Derivative defined as a limit

[courteous]

Derivative is a limit of a differential quotient, that is $\displaystyle f'(a)=\lim_{h\to 0}{f(a+h)-f(a)\over h}$

Now, why is $\displaystyle (\frac{1}{f(x)})'=\lim_{h\to0}\frac{1}{h}[\frac{1}{f(x+h)}-\frac{1}{f(x)}]$ :?:

 

[galactus]

Use the quotient rule:

Let's assume f is differentiable at x and $\displaystyle f(x)\neq 0$, then $\displaystyle \frac{1}{f(x)}$ is differentiable at x and

$\displaystyle \frac{d}{dx}\left[\frac{1}{f(x)}\right]=\frac{f(x)(0)-(1)f'(x)}{[f(x)]^{2}}=\frac{-f'(x)}{[f(x)]^{2}}=\frac{d}{dx}\left[\frac{1}{f(x)}\right]$

 

[courteous]

What if you pretend you do not know quotient rule?
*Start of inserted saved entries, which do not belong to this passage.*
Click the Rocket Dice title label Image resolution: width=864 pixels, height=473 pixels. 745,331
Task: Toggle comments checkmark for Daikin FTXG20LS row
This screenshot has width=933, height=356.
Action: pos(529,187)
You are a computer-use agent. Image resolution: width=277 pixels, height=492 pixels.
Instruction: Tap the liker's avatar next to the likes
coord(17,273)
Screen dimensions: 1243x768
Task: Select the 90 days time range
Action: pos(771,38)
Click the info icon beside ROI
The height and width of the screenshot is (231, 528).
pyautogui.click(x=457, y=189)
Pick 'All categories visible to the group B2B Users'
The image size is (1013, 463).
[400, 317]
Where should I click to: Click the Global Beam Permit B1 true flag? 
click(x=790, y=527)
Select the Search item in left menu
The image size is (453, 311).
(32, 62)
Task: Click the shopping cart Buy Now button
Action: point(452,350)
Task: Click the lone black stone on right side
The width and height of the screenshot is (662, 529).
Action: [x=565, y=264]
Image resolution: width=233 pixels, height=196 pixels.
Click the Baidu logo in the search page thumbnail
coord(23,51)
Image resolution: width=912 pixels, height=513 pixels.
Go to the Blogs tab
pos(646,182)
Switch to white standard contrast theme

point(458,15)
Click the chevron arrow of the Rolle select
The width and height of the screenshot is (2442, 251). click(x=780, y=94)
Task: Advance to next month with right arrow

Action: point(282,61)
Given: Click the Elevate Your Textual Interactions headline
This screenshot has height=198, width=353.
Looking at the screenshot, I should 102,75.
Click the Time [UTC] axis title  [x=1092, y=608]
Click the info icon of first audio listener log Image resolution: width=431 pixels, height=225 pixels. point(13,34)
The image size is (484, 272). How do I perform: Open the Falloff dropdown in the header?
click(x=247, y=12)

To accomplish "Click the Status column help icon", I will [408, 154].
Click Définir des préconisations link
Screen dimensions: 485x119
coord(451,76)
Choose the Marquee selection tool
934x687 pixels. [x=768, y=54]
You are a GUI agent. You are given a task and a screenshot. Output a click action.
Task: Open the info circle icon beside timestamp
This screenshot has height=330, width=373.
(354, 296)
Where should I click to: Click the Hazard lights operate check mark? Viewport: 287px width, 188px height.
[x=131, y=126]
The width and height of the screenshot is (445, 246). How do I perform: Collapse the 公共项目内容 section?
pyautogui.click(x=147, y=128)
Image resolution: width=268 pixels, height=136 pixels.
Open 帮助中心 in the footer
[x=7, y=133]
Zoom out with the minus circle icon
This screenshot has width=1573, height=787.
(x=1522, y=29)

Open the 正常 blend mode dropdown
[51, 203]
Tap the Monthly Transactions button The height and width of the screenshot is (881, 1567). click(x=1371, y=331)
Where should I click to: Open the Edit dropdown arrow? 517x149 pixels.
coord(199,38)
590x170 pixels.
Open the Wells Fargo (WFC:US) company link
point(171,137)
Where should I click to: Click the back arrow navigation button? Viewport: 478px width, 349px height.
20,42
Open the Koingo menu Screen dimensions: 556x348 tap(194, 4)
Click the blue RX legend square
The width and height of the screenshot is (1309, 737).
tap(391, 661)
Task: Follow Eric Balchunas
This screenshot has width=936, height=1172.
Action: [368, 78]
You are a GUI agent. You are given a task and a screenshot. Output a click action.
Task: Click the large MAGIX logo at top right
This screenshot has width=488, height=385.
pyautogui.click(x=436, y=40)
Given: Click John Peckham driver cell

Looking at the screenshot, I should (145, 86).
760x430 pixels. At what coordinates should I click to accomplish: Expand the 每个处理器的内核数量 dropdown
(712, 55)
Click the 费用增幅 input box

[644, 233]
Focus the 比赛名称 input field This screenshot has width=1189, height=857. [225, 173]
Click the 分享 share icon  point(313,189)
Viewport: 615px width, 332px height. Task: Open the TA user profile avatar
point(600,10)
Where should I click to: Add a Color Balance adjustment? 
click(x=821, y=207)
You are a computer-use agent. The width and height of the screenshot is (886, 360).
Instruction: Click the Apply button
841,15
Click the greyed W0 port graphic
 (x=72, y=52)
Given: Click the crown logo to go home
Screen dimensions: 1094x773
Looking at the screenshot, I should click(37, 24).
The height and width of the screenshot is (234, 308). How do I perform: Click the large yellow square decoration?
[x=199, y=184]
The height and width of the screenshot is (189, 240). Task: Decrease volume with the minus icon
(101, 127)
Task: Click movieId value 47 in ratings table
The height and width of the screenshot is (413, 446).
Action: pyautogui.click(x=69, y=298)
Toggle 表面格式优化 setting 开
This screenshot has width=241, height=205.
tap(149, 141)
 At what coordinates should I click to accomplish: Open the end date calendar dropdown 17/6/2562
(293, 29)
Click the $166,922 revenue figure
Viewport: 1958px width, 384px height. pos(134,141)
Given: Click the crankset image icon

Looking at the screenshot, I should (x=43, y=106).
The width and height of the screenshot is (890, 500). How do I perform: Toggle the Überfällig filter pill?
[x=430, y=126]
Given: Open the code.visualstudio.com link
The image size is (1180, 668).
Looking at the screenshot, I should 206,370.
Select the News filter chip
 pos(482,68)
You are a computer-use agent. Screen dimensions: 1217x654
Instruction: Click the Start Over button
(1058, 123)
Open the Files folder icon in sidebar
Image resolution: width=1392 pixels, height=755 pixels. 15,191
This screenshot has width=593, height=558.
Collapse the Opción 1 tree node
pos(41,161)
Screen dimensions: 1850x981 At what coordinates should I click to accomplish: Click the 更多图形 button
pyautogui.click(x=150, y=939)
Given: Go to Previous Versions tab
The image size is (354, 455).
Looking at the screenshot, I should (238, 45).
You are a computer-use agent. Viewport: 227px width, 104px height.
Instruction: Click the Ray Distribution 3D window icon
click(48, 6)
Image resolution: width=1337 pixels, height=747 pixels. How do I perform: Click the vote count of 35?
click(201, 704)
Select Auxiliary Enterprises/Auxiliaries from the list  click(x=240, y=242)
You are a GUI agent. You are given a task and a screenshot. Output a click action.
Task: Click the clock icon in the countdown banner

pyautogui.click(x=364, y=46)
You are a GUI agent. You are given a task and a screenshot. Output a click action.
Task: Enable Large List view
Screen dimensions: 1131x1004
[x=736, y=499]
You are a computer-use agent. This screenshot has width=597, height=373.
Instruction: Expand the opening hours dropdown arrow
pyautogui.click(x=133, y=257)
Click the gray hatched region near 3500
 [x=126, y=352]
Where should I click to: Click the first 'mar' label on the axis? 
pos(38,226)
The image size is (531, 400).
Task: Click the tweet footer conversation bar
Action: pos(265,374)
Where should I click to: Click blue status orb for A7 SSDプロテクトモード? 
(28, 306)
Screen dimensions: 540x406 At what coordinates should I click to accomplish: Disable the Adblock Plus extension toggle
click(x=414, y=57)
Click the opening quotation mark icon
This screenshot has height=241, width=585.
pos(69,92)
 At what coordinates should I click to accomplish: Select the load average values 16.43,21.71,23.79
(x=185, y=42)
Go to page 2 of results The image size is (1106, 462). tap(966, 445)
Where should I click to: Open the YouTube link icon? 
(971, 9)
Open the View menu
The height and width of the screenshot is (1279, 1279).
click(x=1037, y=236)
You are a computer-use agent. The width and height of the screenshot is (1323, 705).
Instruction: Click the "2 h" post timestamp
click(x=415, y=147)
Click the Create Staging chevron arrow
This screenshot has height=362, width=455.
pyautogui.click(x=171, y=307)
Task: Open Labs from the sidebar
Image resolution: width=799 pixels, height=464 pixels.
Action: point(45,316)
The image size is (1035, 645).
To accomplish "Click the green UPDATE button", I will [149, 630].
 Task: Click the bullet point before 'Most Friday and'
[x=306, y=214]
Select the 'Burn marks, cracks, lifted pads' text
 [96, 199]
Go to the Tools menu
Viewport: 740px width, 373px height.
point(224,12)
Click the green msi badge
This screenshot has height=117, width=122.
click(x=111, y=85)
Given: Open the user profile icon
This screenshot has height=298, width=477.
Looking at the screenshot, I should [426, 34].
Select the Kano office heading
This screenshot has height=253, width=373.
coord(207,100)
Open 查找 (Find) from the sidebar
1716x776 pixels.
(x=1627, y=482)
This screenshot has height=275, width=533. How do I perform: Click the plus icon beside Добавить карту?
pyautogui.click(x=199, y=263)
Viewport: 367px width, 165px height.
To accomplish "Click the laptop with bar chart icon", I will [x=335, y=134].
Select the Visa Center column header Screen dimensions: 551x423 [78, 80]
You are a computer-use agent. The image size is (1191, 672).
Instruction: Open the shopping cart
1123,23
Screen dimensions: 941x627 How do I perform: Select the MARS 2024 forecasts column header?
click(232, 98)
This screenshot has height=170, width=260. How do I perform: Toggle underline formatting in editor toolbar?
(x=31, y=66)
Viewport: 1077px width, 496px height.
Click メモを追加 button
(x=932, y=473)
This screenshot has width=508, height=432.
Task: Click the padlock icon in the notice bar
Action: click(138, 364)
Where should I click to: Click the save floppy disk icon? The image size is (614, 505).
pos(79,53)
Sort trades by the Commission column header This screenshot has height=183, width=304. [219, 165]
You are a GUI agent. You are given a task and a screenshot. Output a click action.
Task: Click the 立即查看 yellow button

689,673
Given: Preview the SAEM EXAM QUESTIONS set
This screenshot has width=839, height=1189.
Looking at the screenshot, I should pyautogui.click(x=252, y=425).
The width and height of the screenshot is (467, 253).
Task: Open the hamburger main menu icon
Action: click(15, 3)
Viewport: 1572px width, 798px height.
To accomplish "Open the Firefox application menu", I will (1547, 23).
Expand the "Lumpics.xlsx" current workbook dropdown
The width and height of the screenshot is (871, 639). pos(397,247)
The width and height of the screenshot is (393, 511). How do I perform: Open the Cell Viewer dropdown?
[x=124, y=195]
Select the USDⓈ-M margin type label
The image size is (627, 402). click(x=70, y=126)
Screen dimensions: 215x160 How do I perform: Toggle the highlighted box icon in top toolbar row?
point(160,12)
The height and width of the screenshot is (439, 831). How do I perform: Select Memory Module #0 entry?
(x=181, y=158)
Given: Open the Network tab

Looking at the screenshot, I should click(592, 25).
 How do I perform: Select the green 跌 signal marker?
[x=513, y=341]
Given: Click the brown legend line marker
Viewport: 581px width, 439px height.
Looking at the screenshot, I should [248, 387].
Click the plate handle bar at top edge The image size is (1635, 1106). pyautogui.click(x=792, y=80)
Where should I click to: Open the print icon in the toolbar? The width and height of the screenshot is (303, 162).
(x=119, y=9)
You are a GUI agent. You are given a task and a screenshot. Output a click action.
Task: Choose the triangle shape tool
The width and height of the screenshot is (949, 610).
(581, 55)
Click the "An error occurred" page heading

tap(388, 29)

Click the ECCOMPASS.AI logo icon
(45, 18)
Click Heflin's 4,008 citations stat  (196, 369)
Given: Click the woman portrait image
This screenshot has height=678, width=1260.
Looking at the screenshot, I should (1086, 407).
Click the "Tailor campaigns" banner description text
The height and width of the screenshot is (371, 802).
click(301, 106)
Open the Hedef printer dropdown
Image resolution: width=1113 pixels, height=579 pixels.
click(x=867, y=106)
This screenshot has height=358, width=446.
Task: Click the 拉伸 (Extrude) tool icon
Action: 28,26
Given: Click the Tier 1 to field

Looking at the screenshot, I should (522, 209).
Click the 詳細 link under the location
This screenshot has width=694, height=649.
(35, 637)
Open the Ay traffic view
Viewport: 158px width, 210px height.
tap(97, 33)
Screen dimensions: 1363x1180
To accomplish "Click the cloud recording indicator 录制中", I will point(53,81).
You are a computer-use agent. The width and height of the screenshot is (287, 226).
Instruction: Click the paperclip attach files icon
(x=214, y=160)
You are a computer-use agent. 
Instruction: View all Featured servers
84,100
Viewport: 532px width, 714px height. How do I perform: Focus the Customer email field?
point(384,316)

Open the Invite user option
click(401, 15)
0)Preeminently, derivative is defined as a limit of a differential quotient: $\displaystyle \lim_{h\to 0}{f(a+h)-f(a)\over h}$.
1)Then, textbook proves (using above definition all the way): $\displaystyle [(f+g)(x)]'=f'(x)+g'(x)$.
2)Then, it proves the product rule.
3)Then, it builds on previous two ("sum rule" and product rule; still using the definition) proving quotient rule: $\displaystyle (\frac{1}{f(x)})'=\lim_{h\to0}\frac{1}{h}[\frac{1}{f(x+h)}-\frac{1}{f(x)}]=\lim_{h\to0}\frac{1}{h}[\frac{f(x)-f(x+h)}{f(x+h)f(x)}]=...=-\frac{f'(x)}{f^2(x)}$

:!: Oblivious of quotient rule, how would you show that $\displaystyle (\frac{1}{f(x)})'=\lim_{h\to0}\frac{1}{h}[\frac{1}{f(x+h)}-\frac{1}{f(x)}]=...$ :?:

 

[Deleted member 4993]

Or you can think in the following way:

Let

$\displaystyle \frac{1}{f(x)} \, = \, G(x)$

$\displaystyle \frac{1}{f(x+h)} \, = \, G(x+h)$

$\displaystyle [\frac{1}{f(x)}]' \, = \, G'(x) \, = \, \lim_{h\to 0}\frac{G(x+h) \, - \, G(x)}{h} \, = \, \lim_{h\to 0}\frac{\frac{1}{f(x+h)} \, - \, \frac{1}{f(x)}}{h}$

No quotient rule needed...

 

[galactus]

There ya' go. SK cam through with something easy.

 

[courteous]

Thank you both. I am (was) blind as bat :x . Now I'm content with underlying principles. Integrals, watch out! Thank you!